I have a function that takes a class as an argument, and uses an interface based on that class as a type.
What the function does is not important!. Please don’t make me repost it here (it’s long and 99% of it has nothing whatsoever to do with the question I’m asking, so I’ve made a dummy question here instead).

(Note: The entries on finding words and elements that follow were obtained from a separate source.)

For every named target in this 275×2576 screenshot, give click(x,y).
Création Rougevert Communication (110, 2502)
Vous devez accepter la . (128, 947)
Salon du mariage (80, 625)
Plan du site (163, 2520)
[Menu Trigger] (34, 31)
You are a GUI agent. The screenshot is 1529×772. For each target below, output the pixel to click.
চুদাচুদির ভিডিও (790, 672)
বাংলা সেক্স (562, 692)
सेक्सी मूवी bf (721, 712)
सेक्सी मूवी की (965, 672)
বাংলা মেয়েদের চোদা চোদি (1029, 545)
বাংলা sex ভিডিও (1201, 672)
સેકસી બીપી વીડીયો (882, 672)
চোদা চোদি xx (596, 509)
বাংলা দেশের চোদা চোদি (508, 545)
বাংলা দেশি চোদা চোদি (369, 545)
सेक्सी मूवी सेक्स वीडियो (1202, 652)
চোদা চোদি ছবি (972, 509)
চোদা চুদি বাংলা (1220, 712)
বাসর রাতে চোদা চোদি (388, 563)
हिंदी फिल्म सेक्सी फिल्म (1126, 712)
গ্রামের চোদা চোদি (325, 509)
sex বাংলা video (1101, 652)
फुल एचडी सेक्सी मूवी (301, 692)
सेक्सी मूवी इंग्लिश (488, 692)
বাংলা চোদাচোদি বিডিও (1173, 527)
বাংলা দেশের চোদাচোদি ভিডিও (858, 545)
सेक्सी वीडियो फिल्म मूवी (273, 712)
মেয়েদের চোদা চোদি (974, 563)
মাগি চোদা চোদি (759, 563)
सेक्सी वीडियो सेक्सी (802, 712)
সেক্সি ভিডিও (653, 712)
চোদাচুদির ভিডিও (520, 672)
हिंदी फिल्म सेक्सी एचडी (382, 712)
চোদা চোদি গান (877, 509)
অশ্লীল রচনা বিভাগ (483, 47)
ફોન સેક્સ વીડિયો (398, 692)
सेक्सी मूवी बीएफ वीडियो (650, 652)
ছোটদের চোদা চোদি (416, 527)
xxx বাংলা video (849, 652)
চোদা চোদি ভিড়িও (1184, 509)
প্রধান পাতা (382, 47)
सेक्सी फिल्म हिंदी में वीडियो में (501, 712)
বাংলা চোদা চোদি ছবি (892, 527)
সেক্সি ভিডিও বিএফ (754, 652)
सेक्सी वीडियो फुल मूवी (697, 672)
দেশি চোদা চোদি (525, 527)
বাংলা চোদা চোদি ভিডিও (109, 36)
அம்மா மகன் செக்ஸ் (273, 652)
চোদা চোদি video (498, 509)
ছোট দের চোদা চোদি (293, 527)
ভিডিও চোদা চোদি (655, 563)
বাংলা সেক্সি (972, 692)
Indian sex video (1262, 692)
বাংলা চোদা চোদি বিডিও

Everything works great when I take the type as a generic type argument:
class SomeClass{}
interface SomeClassType extends SomeClass {}
// Use them together
doSomething<SomeClassType>(SomeClass, 1234);
// Example doSomething function
const doSomething = <T,> (
// I found this "type for a class" in another SO post, but I'm
// not sure it's correct, and it may be the root of my problem
SomeClass: { new(...args: any[]): any; },
x: any
) => {
// Does something with x, SomeClass, and T
}
However, it felt redundant to have to pass T and SomeClass
, so I figured, why not pass just the class, and derive its type inside my function? So, I tried to do that:
const doSomething = (
SomeClass: { new(...args: any[]): any; },
x: any
) => {
interface T extends SomeClass {}
// Does something with x, SomeClass, and T
}
However, that gets me an error:
‘SomeClass’ refers to a value, but is being used as a type here. Did you mean ‘typeof SomeClass’?ts(2749)
My question is simple: in TS, can you pass a class as an argument, and then create a type from it, and if so how?